Could each entry be returned exactly as it appears?
————
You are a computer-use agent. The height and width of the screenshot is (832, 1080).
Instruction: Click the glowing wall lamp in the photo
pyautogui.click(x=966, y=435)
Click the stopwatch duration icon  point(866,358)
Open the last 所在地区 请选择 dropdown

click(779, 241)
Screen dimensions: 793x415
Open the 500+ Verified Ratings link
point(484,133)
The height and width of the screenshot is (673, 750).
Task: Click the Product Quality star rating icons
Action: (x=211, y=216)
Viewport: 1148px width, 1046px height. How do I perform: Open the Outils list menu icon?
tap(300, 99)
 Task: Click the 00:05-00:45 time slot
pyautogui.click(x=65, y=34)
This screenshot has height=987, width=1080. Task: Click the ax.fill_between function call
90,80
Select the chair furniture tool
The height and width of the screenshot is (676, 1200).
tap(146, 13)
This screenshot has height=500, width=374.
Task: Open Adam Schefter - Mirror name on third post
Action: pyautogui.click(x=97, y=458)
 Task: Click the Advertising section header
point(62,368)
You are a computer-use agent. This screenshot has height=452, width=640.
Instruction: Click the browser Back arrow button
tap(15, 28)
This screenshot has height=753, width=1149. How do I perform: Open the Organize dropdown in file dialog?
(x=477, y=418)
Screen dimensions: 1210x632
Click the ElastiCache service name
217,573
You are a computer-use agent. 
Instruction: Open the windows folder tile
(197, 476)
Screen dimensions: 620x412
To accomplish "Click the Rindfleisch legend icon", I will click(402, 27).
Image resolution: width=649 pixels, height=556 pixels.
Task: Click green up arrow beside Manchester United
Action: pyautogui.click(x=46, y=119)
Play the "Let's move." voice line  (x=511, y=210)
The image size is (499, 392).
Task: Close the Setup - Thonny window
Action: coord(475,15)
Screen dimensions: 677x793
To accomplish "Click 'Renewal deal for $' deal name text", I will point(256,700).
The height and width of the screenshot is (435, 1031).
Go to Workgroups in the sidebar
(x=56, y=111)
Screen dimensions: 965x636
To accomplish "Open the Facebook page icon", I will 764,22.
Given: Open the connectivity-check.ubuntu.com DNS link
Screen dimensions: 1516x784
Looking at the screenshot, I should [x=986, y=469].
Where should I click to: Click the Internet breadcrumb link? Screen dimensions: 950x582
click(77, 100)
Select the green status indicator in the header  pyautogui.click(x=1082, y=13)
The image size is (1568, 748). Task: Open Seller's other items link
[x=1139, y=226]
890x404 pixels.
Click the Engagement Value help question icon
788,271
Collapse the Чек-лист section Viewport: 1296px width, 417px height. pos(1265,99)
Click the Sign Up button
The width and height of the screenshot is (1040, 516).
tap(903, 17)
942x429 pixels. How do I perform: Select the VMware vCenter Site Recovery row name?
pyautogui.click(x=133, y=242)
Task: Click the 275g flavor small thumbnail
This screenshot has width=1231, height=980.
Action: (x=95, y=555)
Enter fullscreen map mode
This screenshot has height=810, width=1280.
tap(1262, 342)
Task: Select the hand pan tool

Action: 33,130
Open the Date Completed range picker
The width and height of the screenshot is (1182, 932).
————
ANSWER AREA —
You are a computer-use agent. The height and width of the screenshot is (832, 1080).
Instruction: Click the glowing wall lamp in the photo
pyautogui.click(x=966, y=435)
Click the stopwatch duration icon  point(866,358)
Open the last 所在地区 请选择 dropdown

click(779, 241)
Screen dimensions: 793x415
Open the 500+ Verified Ratings link
point(484,133)
The height and width of the screenshot is (673, 750).
Task: Click the Product Quality star rating icons
Action: (x=211, y=216)
Viewport: 1148px width, 1046px height. How do I perform: Open the Outils list menu icon?
tap(300, 99)
 Task: Click the 00:05-00:45 time slot
pyautogui.click(x=65, y=34)
This screenshot has height=987, width=1080. Task: Click the ax.fill_between function call
90,80
Select the chair furniture tool
The height and width of the screenshot is (676, 1200).
tap(146, 13)
This screenshot has height=500, width=374.
Task: Open Adam Schefter - Mirror name on third post
Action: pyautogui.click(x=97, y=458)
 Task: Click the Advertising section header
point(62,368)
You are a computer-use agent. This screenshot has height=452, width=640.
Instruction: Click the browser Back arrow button
tap(15, 28)
This screenshot has height=753, width=1149. How do I perform: Open the Organize dropdown in file dialog?
(x=477, y=418)
Screen dimensions: 1210x632
Click the ElastiCache service name
217,573
You are a computer-use agent. 
Instruction: Open the windows folder tile
(197, 476)
Screen dimensions: 620x412
To accomplish "Click the Rindfleisch legend icon", I will click(402, 27).
Image resolution: width=649 pixels, height=556 pixels.
Task: Click green up arrow beside Manchester United
Action: pyautogui.click(x=46, y=119)
Play the "Let's move." voice line  (x=511, y=210)
The image size is (499, 392).
Task: Close the Setup - Thonny window
Action: coord(475,15)
Screen dimensions: 677x793
To accomplish "Click 'Renewal deal for $' deal name text", I will point(256,700).
The height and width of the screenshot is (435, 1031).
Go to Workgroups in the sidebar
(x=56, y=111)
Screen dimensions: 965x636
To accomplish "Open the Facebook page icon", I will 764,22.
Given: Open the connectivity-check.ubuntu.com DNS link
Screen dimensions: 1516x784
Looking at the screenshot, I should [x=986, y=469].
Where should I click to: Click the Internet breadcrumb link? Screen dimensions: 950x582
click(77, 100)
Select the green status indicator in the header  pyautogui.click(x=1082, y=13)
The image size is (1568, 748). Task: Open Seller's other items link
[x=1139, y=226]
890x404 pixels.
Click the Engagement Value help question icon
788,271
Collapse the Чек-лист section Viewport: 1296px width, 417px height. pos(1265,99)
Click the Sign Up button
The width and height of the screenshot is (1040, 516).
tap(903, 17)
942x429 pixels. How do I perform: Select the VMware vCenter Site Recovery row name?
pyautogui.click(x=133, y=242)
Task: Click the 275g flavor small thumbnail
This screenshot has width=1231, height=980.
Action: (x=95, y=555)
Enter fullscreen map mode
This screenshot has height=810, width=1280.
tap(1262, 342)
Task: Select the hand pan tool

Action: 33,130
Open the Date Completed range picker
The width and height of the screenshot is (1182, 932).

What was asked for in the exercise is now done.